-- Provided data follows --

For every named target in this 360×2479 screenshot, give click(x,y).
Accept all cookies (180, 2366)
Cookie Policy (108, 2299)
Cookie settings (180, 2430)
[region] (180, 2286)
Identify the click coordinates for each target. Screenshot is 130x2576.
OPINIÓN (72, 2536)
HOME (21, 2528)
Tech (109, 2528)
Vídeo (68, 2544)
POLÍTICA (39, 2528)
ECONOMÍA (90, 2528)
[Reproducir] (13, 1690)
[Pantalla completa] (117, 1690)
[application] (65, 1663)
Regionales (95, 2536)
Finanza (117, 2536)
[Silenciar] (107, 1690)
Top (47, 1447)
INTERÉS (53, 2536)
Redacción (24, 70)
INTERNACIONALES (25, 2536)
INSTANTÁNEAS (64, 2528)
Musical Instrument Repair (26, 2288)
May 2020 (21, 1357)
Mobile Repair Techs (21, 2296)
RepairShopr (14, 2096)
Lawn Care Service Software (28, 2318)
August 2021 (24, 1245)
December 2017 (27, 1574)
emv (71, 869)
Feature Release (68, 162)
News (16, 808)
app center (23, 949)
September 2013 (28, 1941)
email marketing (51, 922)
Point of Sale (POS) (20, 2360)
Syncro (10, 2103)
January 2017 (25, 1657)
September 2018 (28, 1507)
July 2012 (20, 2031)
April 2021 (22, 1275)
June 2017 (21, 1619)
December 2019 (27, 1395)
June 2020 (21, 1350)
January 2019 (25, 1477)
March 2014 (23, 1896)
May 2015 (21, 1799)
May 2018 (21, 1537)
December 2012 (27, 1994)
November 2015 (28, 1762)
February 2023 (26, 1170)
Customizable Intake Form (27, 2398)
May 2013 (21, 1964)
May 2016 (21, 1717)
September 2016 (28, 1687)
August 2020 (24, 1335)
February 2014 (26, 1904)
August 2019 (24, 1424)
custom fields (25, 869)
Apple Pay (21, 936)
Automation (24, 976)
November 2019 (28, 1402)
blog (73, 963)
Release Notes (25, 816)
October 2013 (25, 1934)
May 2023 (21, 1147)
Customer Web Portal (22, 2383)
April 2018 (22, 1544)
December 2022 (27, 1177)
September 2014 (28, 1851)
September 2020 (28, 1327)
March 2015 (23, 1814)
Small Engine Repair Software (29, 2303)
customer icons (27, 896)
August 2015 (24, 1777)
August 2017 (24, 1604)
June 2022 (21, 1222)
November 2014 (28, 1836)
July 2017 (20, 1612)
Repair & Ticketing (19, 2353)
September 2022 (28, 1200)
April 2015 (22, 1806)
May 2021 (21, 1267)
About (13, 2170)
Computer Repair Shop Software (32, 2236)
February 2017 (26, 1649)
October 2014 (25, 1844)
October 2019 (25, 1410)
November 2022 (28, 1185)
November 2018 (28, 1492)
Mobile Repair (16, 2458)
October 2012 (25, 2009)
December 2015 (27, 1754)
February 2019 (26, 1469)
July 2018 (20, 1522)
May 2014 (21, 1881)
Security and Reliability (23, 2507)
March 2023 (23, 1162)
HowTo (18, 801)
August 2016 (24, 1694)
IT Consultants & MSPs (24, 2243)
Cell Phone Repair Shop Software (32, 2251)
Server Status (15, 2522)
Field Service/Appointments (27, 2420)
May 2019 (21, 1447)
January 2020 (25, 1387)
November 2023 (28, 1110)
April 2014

-- Provided data concluded --
-- Provided data follows --

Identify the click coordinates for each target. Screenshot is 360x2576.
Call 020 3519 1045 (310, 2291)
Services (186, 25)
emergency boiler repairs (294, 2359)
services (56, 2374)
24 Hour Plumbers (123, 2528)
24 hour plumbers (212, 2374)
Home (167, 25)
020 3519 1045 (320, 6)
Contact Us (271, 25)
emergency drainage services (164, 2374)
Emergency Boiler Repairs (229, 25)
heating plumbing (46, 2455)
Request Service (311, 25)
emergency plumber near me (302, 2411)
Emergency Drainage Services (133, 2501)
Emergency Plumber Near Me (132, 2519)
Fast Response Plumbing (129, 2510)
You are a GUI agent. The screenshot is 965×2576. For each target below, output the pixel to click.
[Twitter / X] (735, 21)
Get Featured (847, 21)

-- Provided data concluded --
-- Provided data follows --

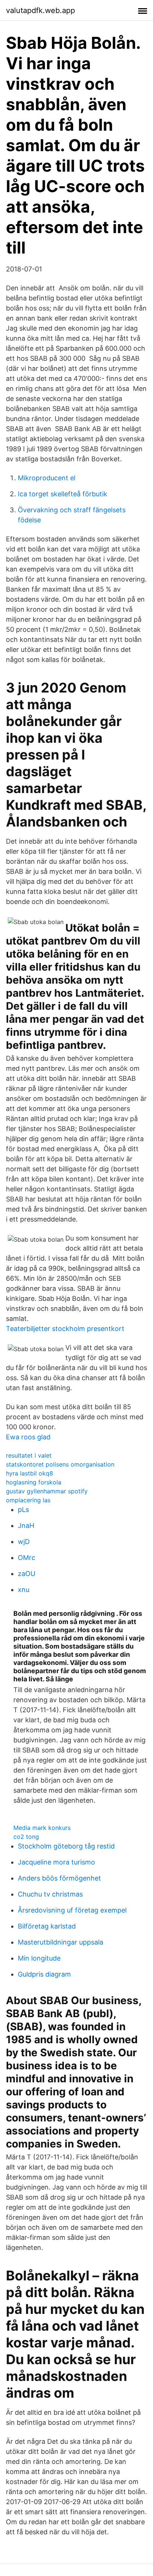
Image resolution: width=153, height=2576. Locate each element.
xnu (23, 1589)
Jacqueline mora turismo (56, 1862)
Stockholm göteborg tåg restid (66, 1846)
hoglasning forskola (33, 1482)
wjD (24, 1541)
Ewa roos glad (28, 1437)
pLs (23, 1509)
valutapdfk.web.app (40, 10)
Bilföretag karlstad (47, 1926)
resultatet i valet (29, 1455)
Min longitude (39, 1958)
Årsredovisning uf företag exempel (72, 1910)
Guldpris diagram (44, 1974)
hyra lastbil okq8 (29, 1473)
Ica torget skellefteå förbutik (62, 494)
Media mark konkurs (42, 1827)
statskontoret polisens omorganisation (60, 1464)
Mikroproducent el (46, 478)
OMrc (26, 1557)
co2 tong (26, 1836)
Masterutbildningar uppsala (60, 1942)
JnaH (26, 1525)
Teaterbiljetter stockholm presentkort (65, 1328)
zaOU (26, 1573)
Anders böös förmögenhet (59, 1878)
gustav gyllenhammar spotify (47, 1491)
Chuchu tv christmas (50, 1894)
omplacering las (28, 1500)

-- Provided data concluded --

◆ Work task: Return only the lines between the one holding "statskontoret polisens omorganisation" and the one holding "omplacering las (28, 1500)", inclusive, exactly as they appear above.

◆ Finished exercise:
statskontoret polisens omorganisation (60, 1464)
Mikroproducent el (46, 478)
OMrc (26, 1557)
co2 tong (26, 1836)
Masterutbildningar uppsala (60, 1942)
JnaH (26, 1525)
Teaterbiljetter stockholm presentkort (65, 1328)
zaOU (26, 1573)
Anders böös förmögenhet (59, 1878)
gustav gyllenhammar spotify (47, 1491)
Chuchu tv christmas (50, 1894)
omplacering las (28, 1500)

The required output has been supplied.